# Goal

1. Our goal is to build a basic soybean yield model to predict the coming year's yield of that crop.  We will use features such as temperature (avg) and precipitation, US state, NDVI (measure of quality), podcount and test a shift operator to test the hypothesis that technolical change in the last few years has significantly, on linearly, increased yields

1. Yearly yields:
    
    <font size="3"> $$ Yields_{y} \sim PodCount_{m} + State_{y} + Temp_{m} + Precip_{m} + Quality_{m} + Droughts_{m} + Shift + error_{y} $$ </font>
    

# Long term Goals:
1. Automate process of modeling yield forecasts.
2. Incorporate global data.
3. Provide a range of forecasts.

# Immediate Goals:
1. Use US data to forecast soybean yields.
2. Automate downloading of data and model scoring.
3. Provide figures.
4. Test and compare several forecasting methods.

# <u>Features</u>

## Yields

### Hypothsis: Historical yields are a good indicator of future yields.

1. Plots clearly show a significant trend.
2. Nonlinear (quadratic) term picks up rate of increase.

## Pod Count

### Hypothesis: A good pod count indicates a good final yield.

1. We aren't interested in the final pod count, rather the intermediate counts as a way to predict the final yields (which is highly related to the count).
2. So we need the pod counts for several intermediate months.
3. Available on a monthly basis, starting late in the year (Sep?).



## Weather Features

1. Bad weather in particular months will damage the soybean crops.  
2. Look at min, max and precipitation.
3. Try to identify patterns in extreme events.
4. Polynomials and interactions.

## Quality of Crop
1. This is another feature examining the quality of a crop at a particular moment.
2. Available on a semi-weekly basis. 
3. Not many years available and rather spotty.  John suggested that the quality of these measures isn't good, are there other measures?



## Drought Measures
1. PDSI
2. PHDI
3. PM
4. PZ


## Things to try

1. Ran initial models to get a feel for the data.
2. Added drought data.
3. Try all data, use 

# <u>Models</u>

1. Notebooks to download each feature and put the data into a "model ready" state.
2. A notebook to combine features (joinFeatures.ipynb).
3. A notebook to perform model selection, e.g. ridge and lasso regressions (featureSelection.iypnb).
4. This notebook, which loops over various years and states, performs regressions, and summarize and compares outputs.
5. A helper_Functions.ipynb to hold functions that will otherwise obscure more relevant code.

————

**Written task 1:** Reproduce the soybean yield notes word for word, from "3. Available on" to "a semi-weekly basis.".
**Written task 2:** Extend the soybean yield notes onward from their final line.
The lines placed after this text are not needed.

**Data supplied:**
————

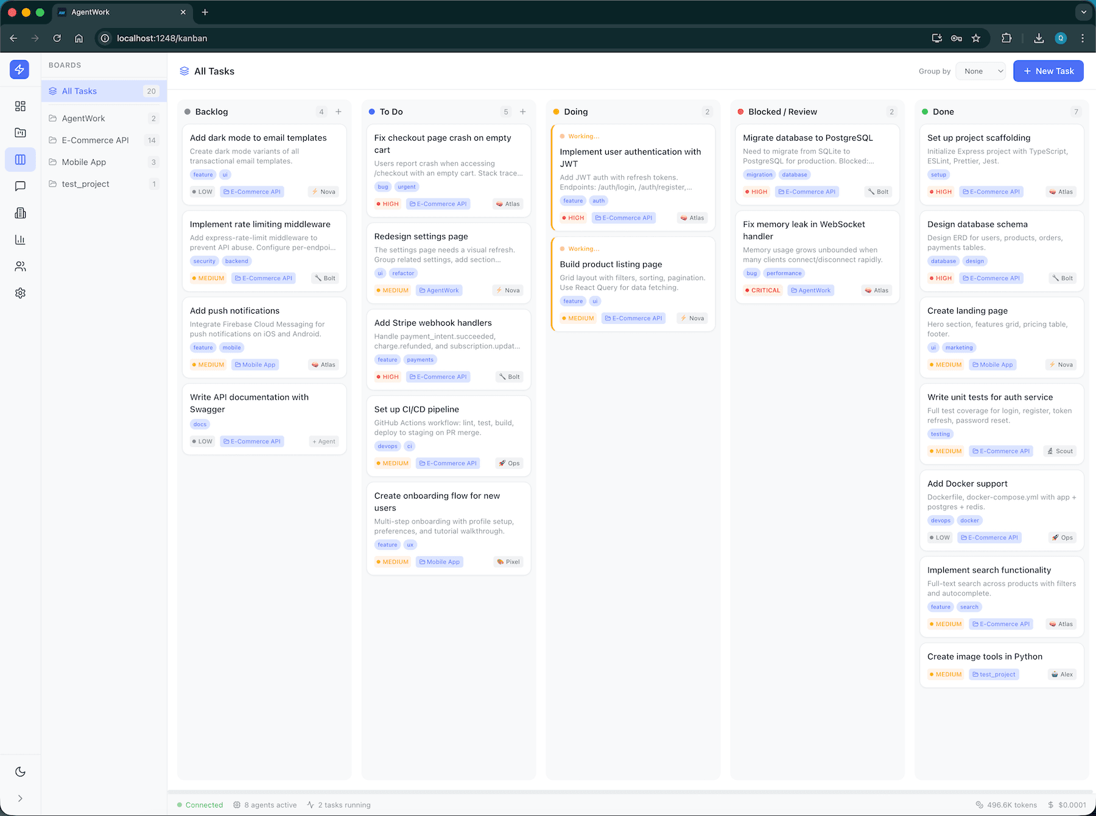Expand the sidebar with the bottom chevron
This screenshot has height=816, width=1096.
(x=20, y=798)
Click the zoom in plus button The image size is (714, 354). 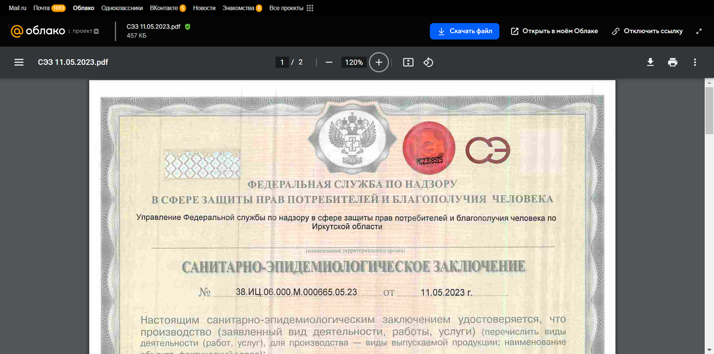coord(378,62)
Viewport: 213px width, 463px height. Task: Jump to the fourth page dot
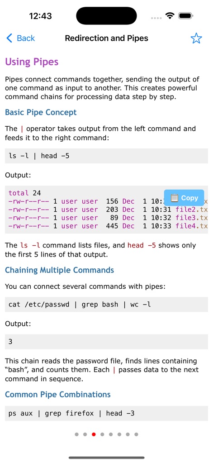tap(102, 434)
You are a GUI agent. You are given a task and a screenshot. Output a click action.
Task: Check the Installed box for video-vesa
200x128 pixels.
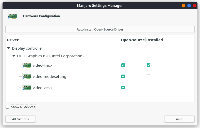pyautogui.click(x=148, y=88)
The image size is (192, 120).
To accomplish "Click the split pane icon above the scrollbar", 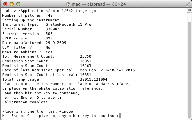I will (x=189, y=10).
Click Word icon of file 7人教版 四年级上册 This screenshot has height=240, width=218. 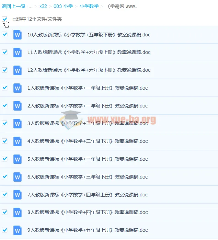(x=17, y=195)
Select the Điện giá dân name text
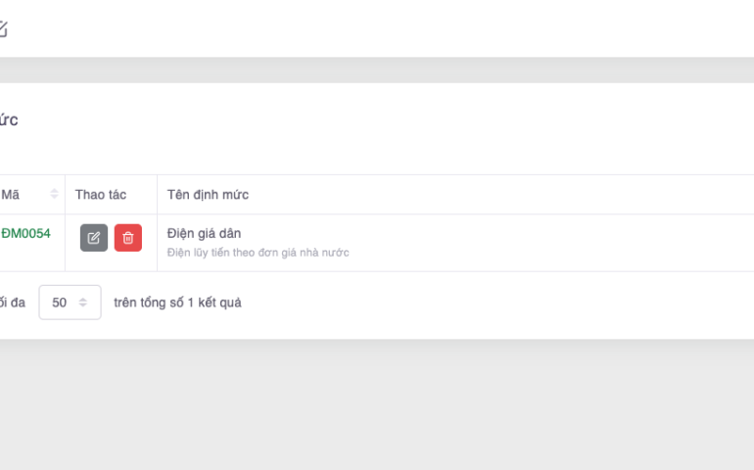The height and width of the screenshot is (470, 754). (204, 233)
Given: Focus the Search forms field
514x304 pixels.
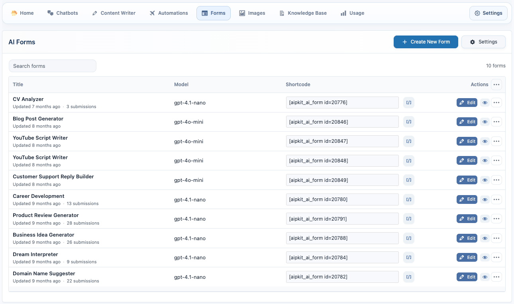Looking at the screenshot, I should coord(53,66).
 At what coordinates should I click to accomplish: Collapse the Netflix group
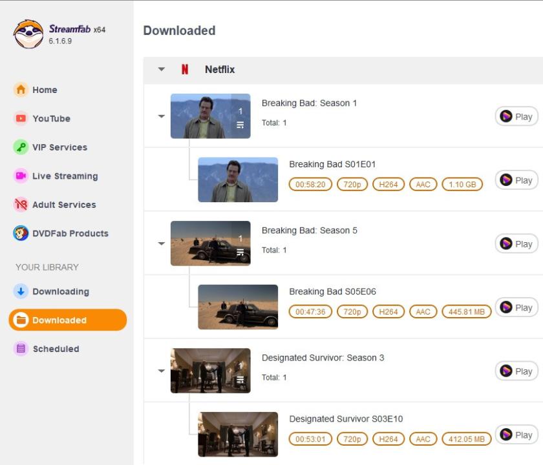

————

**Expected answer 1:**
3. Available on a monthly basis, starting late in the year (Sep?).



## Weather Features

1. Bad weather in particular months will damage the soybean crops.  
2. Look at min, max and precipitation.
3. Try to identify patterns in extreme events.
4. Polynomials and interactions.

## Quality of Crop
1. This is another feature examining the quality of a crop at a particular moment.
2. Available on a semi-weekly basis.

**Expected answer 2:**
### Imports and general settings

In [1]:
import ipynb
from ipynb.fs.full.joinFeatures import mergedData
import statsmodels.api as sm
import statsmodels.formula.api as smf
import numpy as np
from statsmodels.tsa.arima_model import ARIMA
from statsmodels.graphics.regressionplots import plot_leverage_resid2
import matplotlib.pyplot as plt
import warnings
import pandas as pd
warnings.filterwarnings('ignore')
from ipynb.fs.full.helper_Functions import descriptions1

### Import merged data

In [2]:
allData1 = mergedData()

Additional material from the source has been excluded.